Making matters worse, Teck only owns 20% of Fort Hills, meaning the company does not control the project’s fate. Suncor Energy Inc. is the project operator and largest stakeholder. So, as long as Suncor wants to build Fort Hills, Teck must follow along.
At this point, Teck’s management seems happy with Fort Hills, even if shareholders are less than thrilled. That said, even Mr. Lindsay must acknowledge that the project will put more pressure on the company’s balance sheet. The dividend may just have to take a back seat.
3. Another acquisition?
Given Teck’s situation, you would think the company is not looking to make any acquisitions. This time, you’d be wrong.

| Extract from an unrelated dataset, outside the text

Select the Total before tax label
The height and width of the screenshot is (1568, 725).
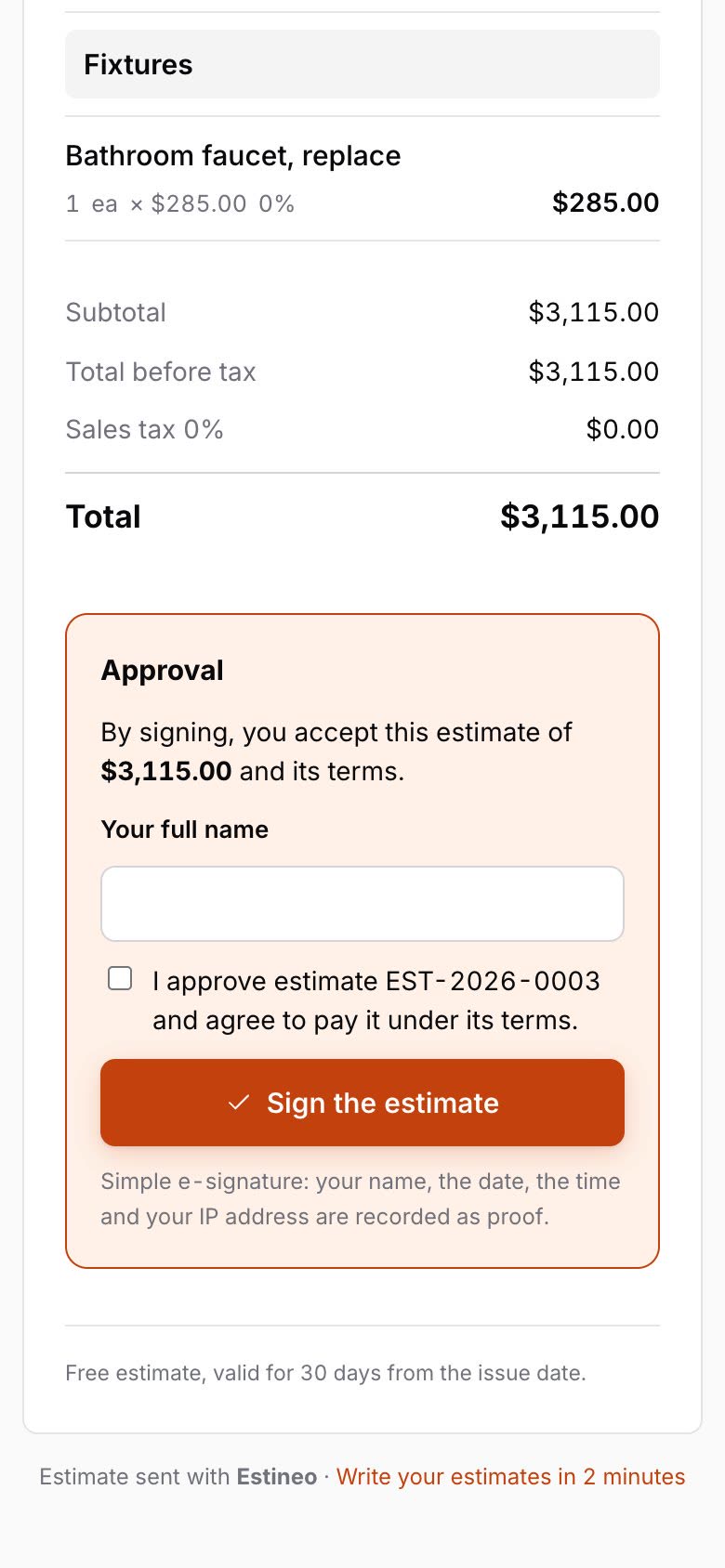tap(161, 372)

At Teck’s annual meeting this week, Mr. Lindsay said the company is looking to acquire a copper-producing asset. The reason is simple: as it stands, copper production is set to decline, and the company’s major copper projects have been stalled. An acquisition could reverse this decline.
Given all these priorities, I can’t imagine Teck paying shareholders $500 million per year. So, if you’re counting on that dividend for some regular income, I would switch your investment into a more reliable company.